En medio de los llantos, un grupo de estudiantes de medicina llega al hospital con bolsas llenas de croissant. “Son para entregarle a los médicos, que desde hace tres días están trabajando sin parar, bajo una presión enorme, por identificar a todos los que sacaron de Sednaya”, explica Karam al-Mikavi, estudiante de medicina de 19 años, que habla en español. “Es nuestra pequeña ayuda en este momento”, agrega.
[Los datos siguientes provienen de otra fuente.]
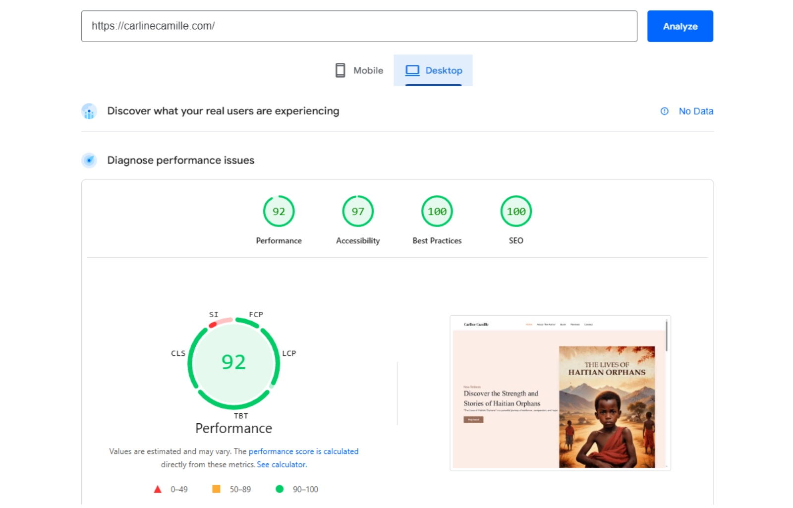Click the 100 Best Practices score gauge
This screenshot has width=793, height=508.
437,211
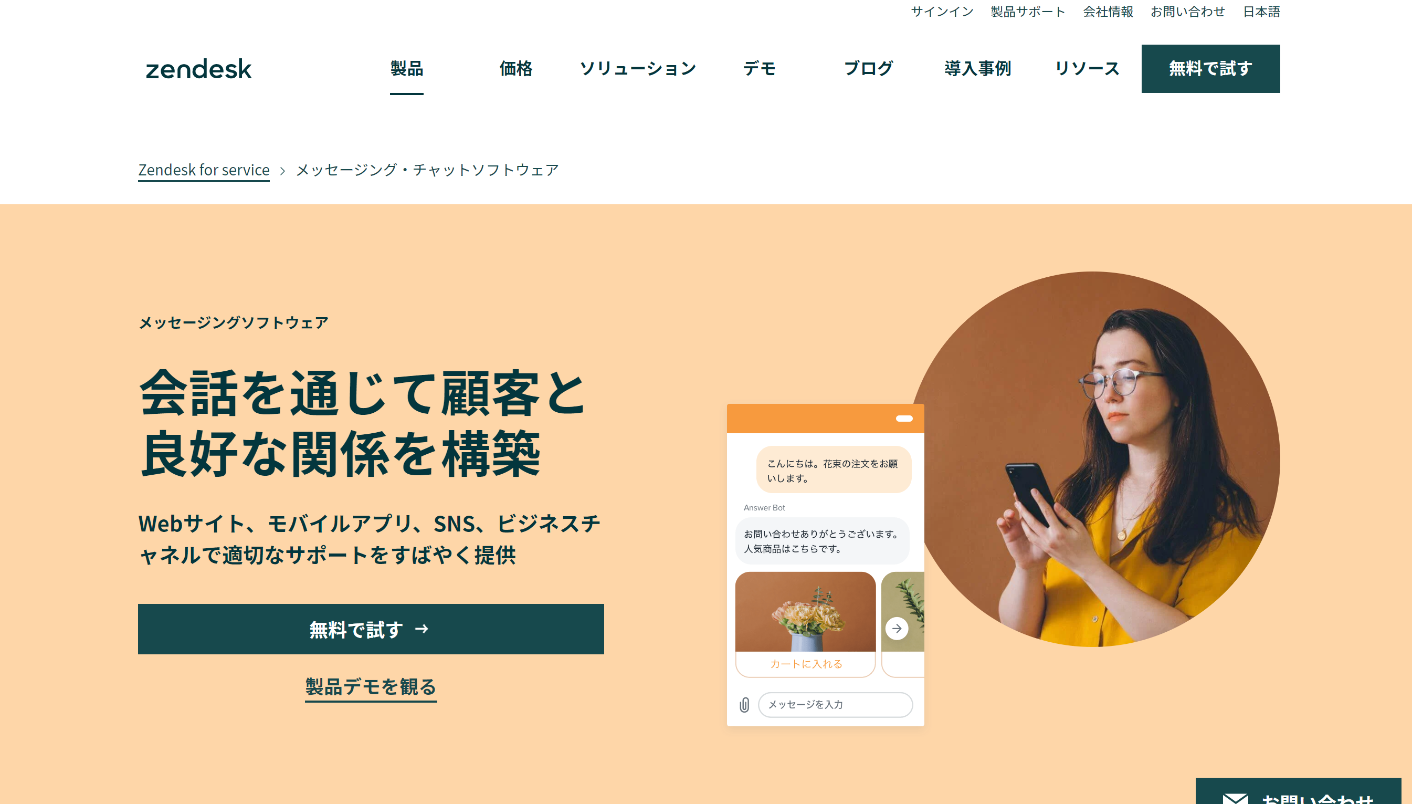Click the carousel next arrow in chat widget

click(x=897, y=628)
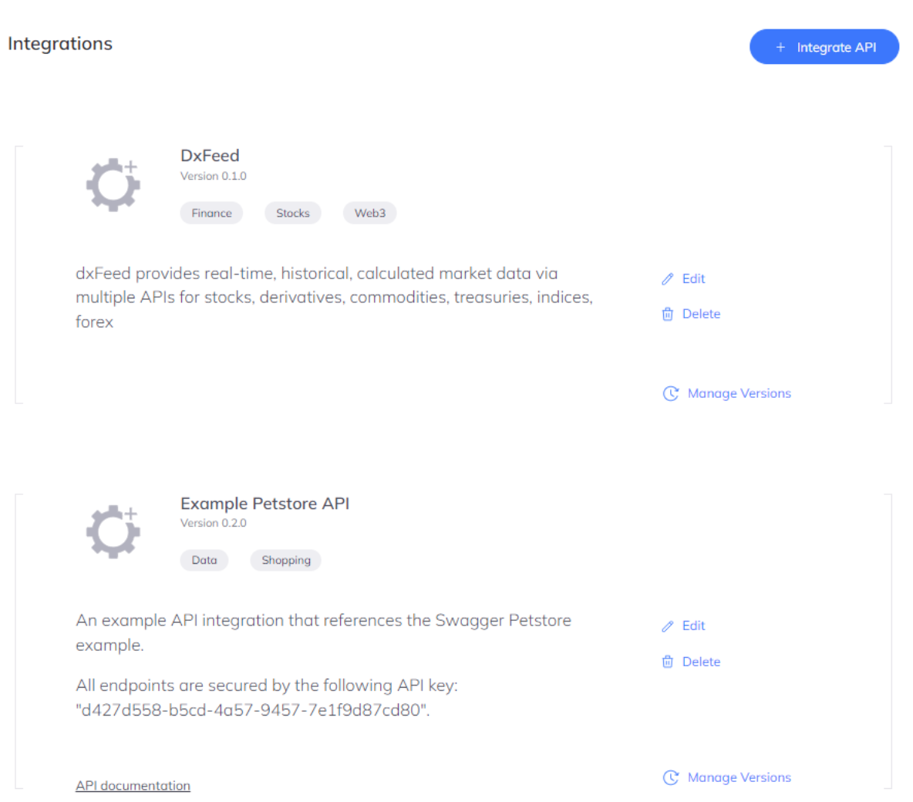Click the clock icon beside Petstore Manage Versions
Image resolution: width=913 pixels, height=802 pixels.
[x=671, y=777]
Frente al hospital cada persona tiene una historia execrable para contar. Hammad, de 40 años y que también busca a un hermano mayor del que no sabe nada desde 2014, cuenta que él estuvo 7 años en diversas cárceles de Siria y 6 meses en la de Sednaya. ¿Por qué? Por ser oriundo de Idlib, una ciudad rebelde, dice. Logró salir porque un familiar se enteró dónde estaba detenido y pagó muchísimo dinero. Él también fue torturado. “Tengo marcas en todo el cuerpo, usaban los peores instrumentos, electricidad, barras de hierro, nos colgaban, aunque lo peor era que éramos muchísimos en un espacio tan pequeño que había que estar parados”, grafica, al destacar que cuando salió de la cárcel recién conoció a su primer hijo, entonces de 7 años y que ahora tiene 12. ¿Qué pasará ahora con los torturadores? “Van a tener que vivir esa misma experiencia que viví yo y van a tener que pagar con la justicia. Toda persona que fue parte de esto tiene que ser juzgada… Podrían haber elegido estar de un lado o del otro y podrían haberse dicho que no”.